A plan of conversion of Empire Mutual Insurance Company to a stock company to be called the Empire Insurance Company was taken under advisement by the New York Insurance Department following a bearing in New York City on October 27.

The record remains open for possible written comments on the conversion plan for 10 days, according to Donald Lundgren, deputy superintendent of insurance, who presided at the hearing.

The plan of conversion involves the distribution of the company's common stock to eligible policyholders in satisfaction of their equitable share of the value of the company, except for those policyholders who would be entitled to IS shares or less. Such policyholders, according to the plan, would be paid in cash in lieu of common stock.

Proxy statements have been mailed to all eligible policyholders explaining the plan and its purpose. A special meeting of policyholders to vote on the plan and to count the proxies will be held at the company's offices on November 17. Only those who were policyholders of Empire Mutual as of December 19, 1985, will be eligible to vote on the plan at the policyholders meeting or to have their proxies counted. The eligibility date was set in the plan of conversion, which was adopted by the company's board of directors on December 30, 1985, and was subsequently amended to revise some technical aspects.

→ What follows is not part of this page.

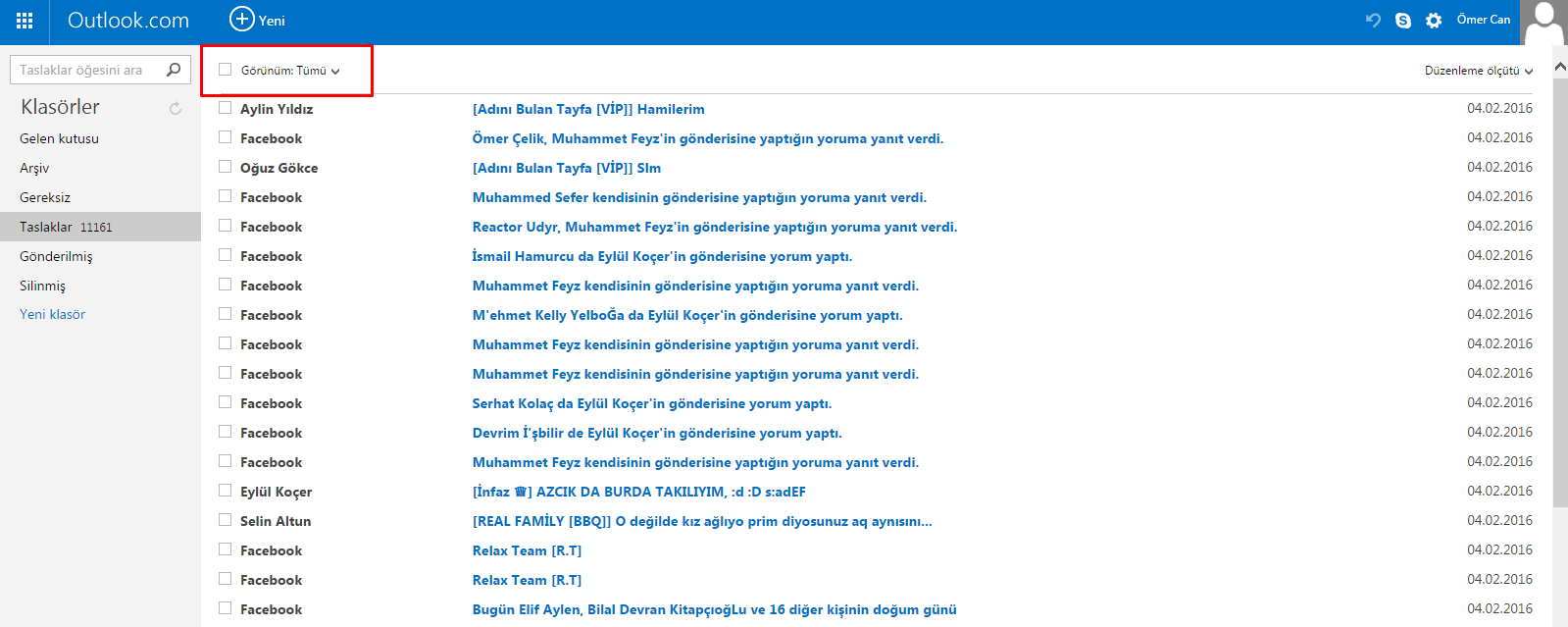The image size is (1568, 627).
Task: Open the settings gear icon
Action: pos(1434,20)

Oliver L. Patrell, president and chief executive officer, accompanied by Mort Weinberg, executive vice president, made the presentation for the company at the department hearing. Additional testimony was offered by Donald D. Gabay, of Stroock & Strook & Lavan, counsel to the company. A statement in support of the conversion was made by Jeff Greenfield, an agent with NGL Insurance Group of Lynbrook, chairman of the Insurance Producers Council of the Empire Group.

An integral part of the conversion plan and the issuance of stock in the new company is the exchange of shares for the surplus notes held by certain subsidiaries of PHLCORP, Inc., successor corporation to Baldwin-United. The former Baldwin-United came into the picture in September, 1980, when its principals entered into an agreement with the Superintendent of Insurance to advance $25 million to Empire Mutual and its subsidiary stock company, Allcity, to bring the two insurers out of rehabilitation.

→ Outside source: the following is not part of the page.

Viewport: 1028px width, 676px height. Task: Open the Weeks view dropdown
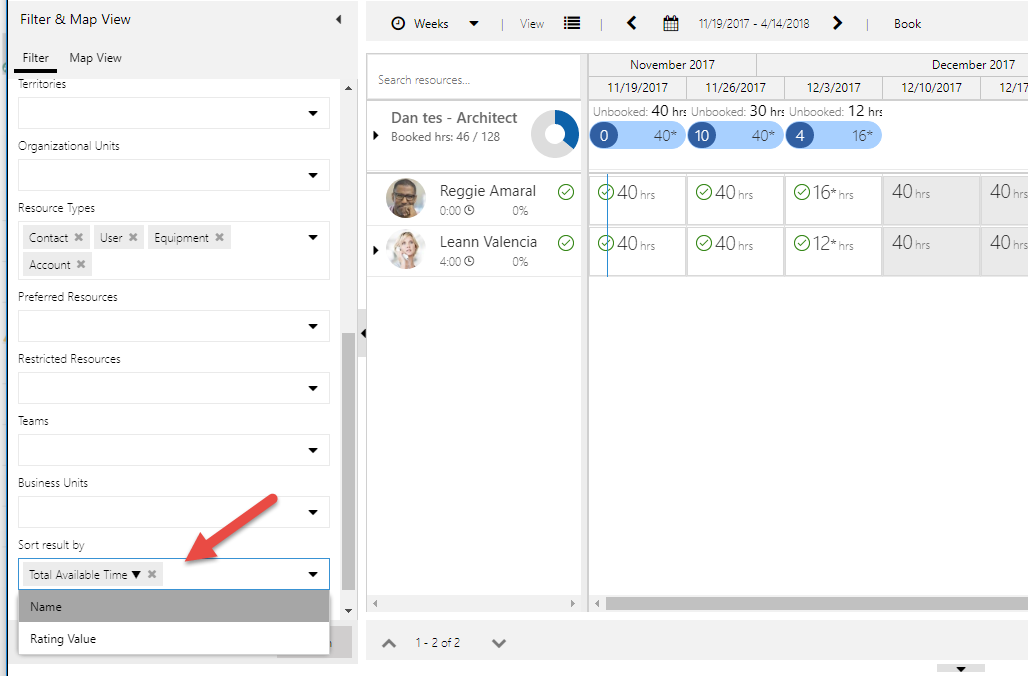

The money was secured by surplus notes which entitled the noteholders to receive 75.1 percent of the net income of Empire or to be charged 75.1 percent if there was a loss. There were no due dates on the surplus notes, but they could be called in the event a policyholder vote failed to keen the eight designated directors of the noteholders on the Empire Mutual board.

On September 26, 1983, Baldwin-United, because of its own insurmountable problems, filed for reorganization under the federal bankruptcy law and subsequently, on November 13, 1986, a plan of reorganization was approved with a successor corporation formed under the name PHLCORP.

That corporation and its subsidiaries have now indicated that they intend to exercise the option under Section 7307 of the Insurance Law of New York to exchange the surplus notes for shares of stock. A similar election is expected from the Insurance Commissioner of Wisconsin who holds some surplus notes, equal to $2,200,000, growing out of the reorganization of Baldwin-United, according to Patrell.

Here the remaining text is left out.